Should Affiliate Agencies Consider a Usage-Based Pricing Model?

Can agencies take a note out of the SaaS playbook for a more client-centric pricing strategy?

AM2.0 #2

In issue #1, I discussed a risk analysis on a content-primary affiliate strategy, mainly directed toward service providers (agencies, consultants, managers).

Please check it out if you didn’t see it.

Today, I’m signing in from a coffee shop in Thomasville, GA to open a can of worms around pricing strategy 🪱

Specifically, I am posing the question, “Is a usage or consumption-based pricing model, similar to what you see in SaaS, a more optimal pricing model than the current pricing model?”

If so, then how would it be implemented?

Let’s get it.

Background

I have worked internally at agencies, run my own consultancy, been pitched to by other agencies, and listened to other founders talk about their pricing strategy.

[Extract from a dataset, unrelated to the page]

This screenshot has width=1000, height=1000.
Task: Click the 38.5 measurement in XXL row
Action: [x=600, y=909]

So, I definitely have some context to speak on the realities of pricing in the affiliate industry today.

While this is not an exact understanding, I believe it is accurate enough to start this conversation.

Sips coffee.

Distribution of Pricing

Marvin Gaye Through-the-Grapevine Box Plot

I love visual representations of data.

Okay, I strongly like.

Thus, I present to you my “Super-Flawed-not-Reliable-Through-the-Grapevine-Affiliate Agency Retainer Box Plot.”

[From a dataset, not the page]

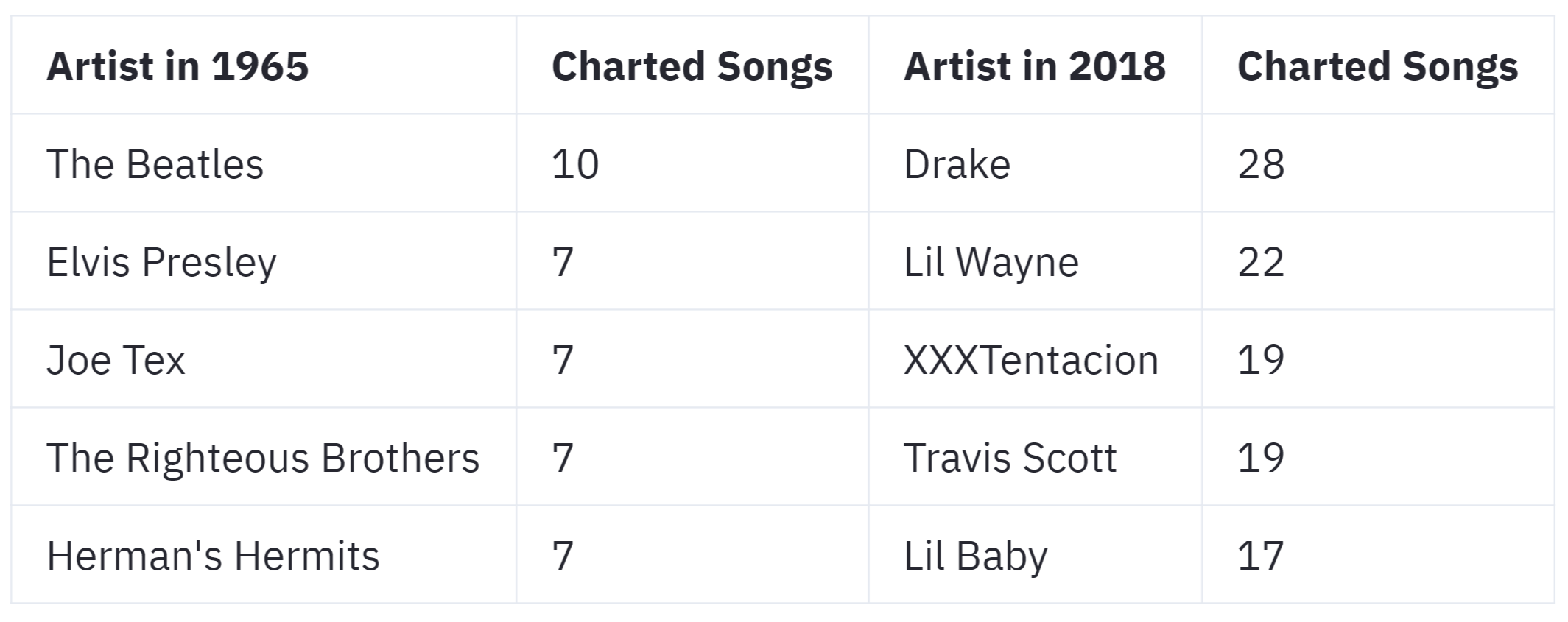Click the Herman's Hermits cell
Viewport: 1568px width, 622px height.
coord(213,556)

It helps to visualize what affiliate agencies charge both SAAS and e-commerce clients for retainer fees.

Considering a monthly retainer fee, I would expect around $2,000 to be the low end of the distribution and around $20,000 to be the high end. Most retainer fees are between $4,000 and $10,000 per month.

These retainer fee structures would comprise flat retainers only, flat fees and commissions, and commissions-only pricing models.

I would also suspect a right skew, with high variability in agency charges once you get past $10k per month.

Once you hit those thresholds, you’ll be working with a different type of clientele—enterprise, big tech, etc.